Hector opened the door in his lounging robe and stared at her, looking surprised.

She stood breathless before him and managed to speak in a low voice. “You will forgive me, but I had to see you,” she said.

She walked past him, and he was too startled to impede her path. An army might not have been able to hold her back at this point.

“Are you unwell? Is something amiss?” he asked, sounding worried.

“It was my engagement party tonight,” she replied.

She felt as if she were sinking into the deepest of waters and appropriately took a deep breath, a swimmer ready to dive under the waves. “Hector, I cannot marry Luc Lémy. I do not love him, and I do not believe I could find true happiness with him.”

Now that she had started speaking, it all became easier. She was nervous but determined. She had broken to the surface. She was not drowning but living, everything inside her eager and awake.

“I am in love with another man. Since Oldhouse and before that. He is intelligent and dedicated and kind. He understands me, and I believe I understand him. I like the way he talks and the way he smiles. I like many things about him, I cannot ever remember all of them.”

She approached him and did not know what to do with her hands, she was too nervous. She settled for clutching them together, and her voice dipped.
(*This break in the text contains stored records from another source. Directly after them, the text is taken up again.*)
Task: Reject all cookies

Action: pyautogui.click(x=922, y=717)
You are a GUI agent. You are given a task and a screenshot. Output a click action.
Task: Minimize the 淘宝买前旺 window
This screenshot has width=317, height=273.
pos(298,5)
“I love you,” she concluded.

The minutes went by in a dense silence. He looked more wearied than pleased. Then again, she was unsure how men should take declarations of love. This did not appear in any of her books.

“You have nothing to say to me?” she asked.

“Nina,” he said with a sigh, “Nina we must get you back to your party.”

He extended a hand, as if to point her to the door, and she tensed at once.

“No,” she said, brushing his hand away. “No, did you not hear me? I do not want to go back. I won’t marry him.”

He gave her an odd, brittle look. His shoulders were hunched.

Anger licked her skin.

“What is wrong with you? I am here, baring my heart to you, and you can hardly look at me.”

“Decisions made in the haste of the moment are often regretted. Come morning, you might see matters in a different light,” he replied.

“Different light?”

“Yes. What do you think will happen to your reputation? There will be a scandal if you break this engagement, doubly compounded if you break it for me.”

“I know exactly what I am doing. I have finally regained my senses and realize I cannot walk a path of lies,” she told him.